THE RECORDS →

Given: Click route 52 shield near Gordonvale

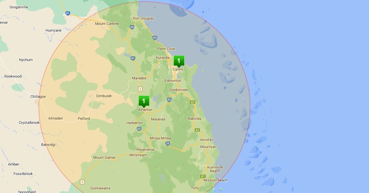Looking at the screenshot, I should (x=169, y=100).
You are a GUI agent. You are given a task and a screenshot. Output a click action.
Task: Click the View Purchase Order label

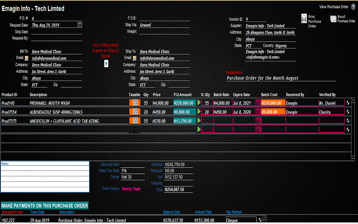click(x=333, y=7)
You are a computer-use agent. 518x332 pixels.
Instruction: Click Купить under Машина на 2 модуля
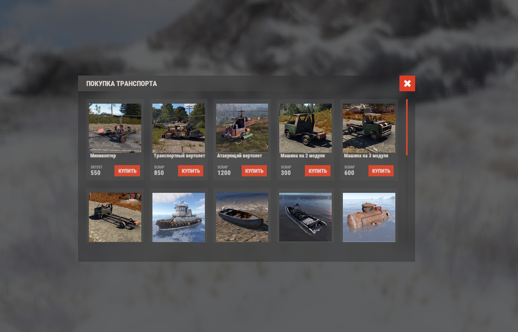(317, 171)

INSTRUCTIONS FOR THE TASK → What is needed is an exact transcription of the lines from the one containing "Instruction: Click Купить" through the last line of the records above, both included, with no pictures.

RESULT OF THIS TASK →
Instruction: Click Купить under Машина на 2 модуля
(317, 171)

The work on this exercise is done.